Abhorrent Expanse – Enter the Misanthropocene | The Quietus

Abhorrent Expanse

Enter the Misanthropocene

Recorded live in the studio, the Chicago quartet's latest longplayer takes metal to wild and free new dimensions

Ever listened to an Ornette Coleman LP and thought, “yeah, it’s okay I guess, but it could really do with some blastbeats”? If so, avant-metal weirdos Abhorrent Expanse might just have a dollop of the secret sauce you’ve been craving.

Like the band’s 2022 debut, Enter The Misathropocene was improvised live in the studio. This means that despite having songs titled ‘Prostrate Before Chthonic Devourment’ and ‘Nephilim Disinterred’ there’s a distinct lack of rollicking riffs, and the band’s approach to heavy metal is more likely to leave you scratching your head than feeling compelled to whip strands of your sweaty barnet into someone else’s pint.

Things begin with a vast fetching of the guts: a chaotic, borderline vulgar blurt that suggests Aussie death metal weirdos Portal playing a stint at Cafe OTO. It’s fragmentary and barbaric but also the album’s most clear-cut ‘metal’ moment, with things only becoming more scattered and diffuse as they explode outward.

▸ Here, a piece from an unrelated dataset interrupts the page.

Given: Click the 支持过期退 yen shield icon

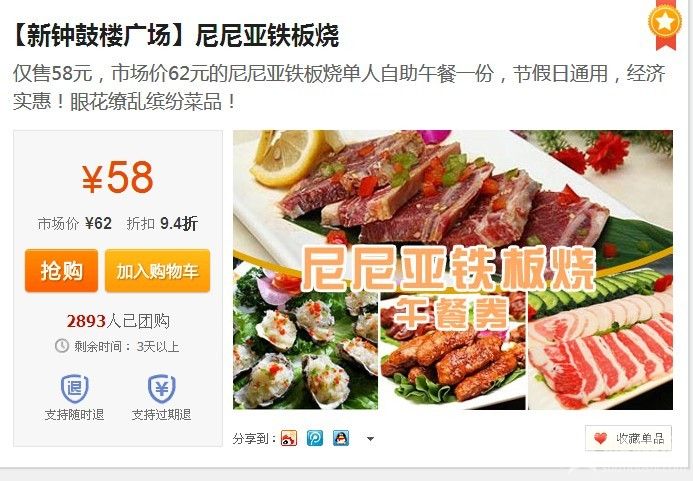Looking at the screenshot, I should 161,388.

The aptly-named ‘Praise For Chaos’, for example, spends most of its run time exploring lurking, spacious drones before violently scrabbling toward the finish line with a jarring guitar workout straight out of the Mick Barr playbook. ‘Kairos’, meanwhile, sounds like a small crystal clock being kicked down the stairs, ‘Waves Of Graves’ recalls balloon animals being made in hell and ‘Dissonant Agressors’ features some pebbledashed scat (as in Scatman John, not animal shit). Elsewhere, ‘Ascension Symptom Acceleration’ takes the time to lay on some rather tasteful clarinet.

It’s bewildering, panic-inducing and frequently exhausting, but Enter The Misanthropocene is also compelling despite the discomfiture it induces. There’s a certain audacity here that should really be applauded, the band opting for interesting, esoteric pursuits over easy sonic wins. After all, when was the last time you heard glass harmonica, waterphone and bowed metals deployed alongside tangled death metal riffing and Repulsion-level velocities?

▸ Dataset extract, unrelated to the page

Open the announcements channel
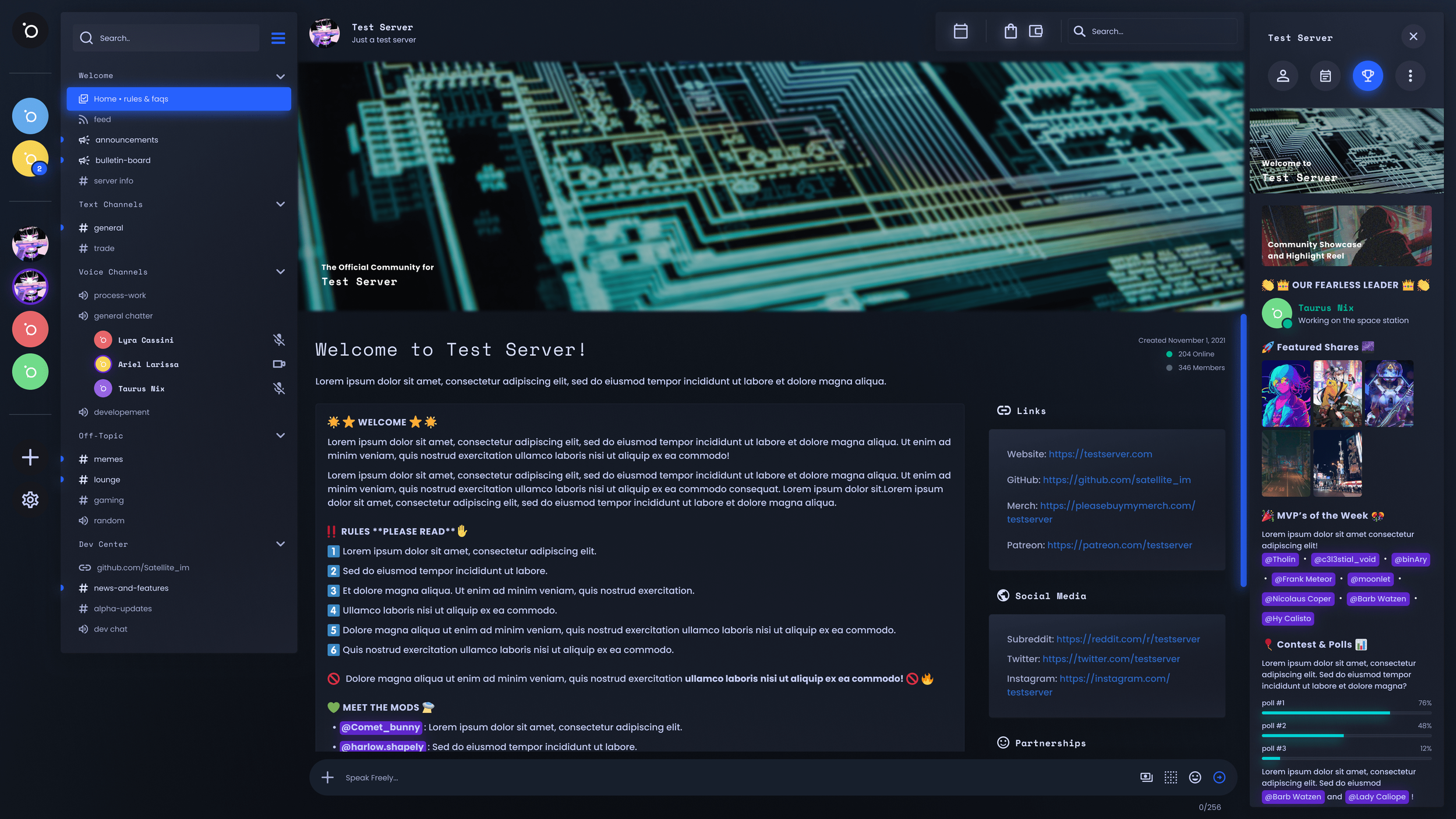Image resolution: width=1456 pixels, height=819 pixels. (x=126, y=140)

Trying to figure out how things connect ultimately feels foolish and masochistic, like tracing a soft fingertip over the cracks that spiderweb their way across a huge broken mirror. Instead, it’s better just to accept that Abhorrent Expanse exist in a realm that is beyond rational computation: a place where time folds in on itself, possibilities are endlessly refracted and the likes of Painkiller, Blind Idiot God and Imperial Triumphant weep blood while playing endless residencies for the hooting, hollering, pig-faced hoards of hell.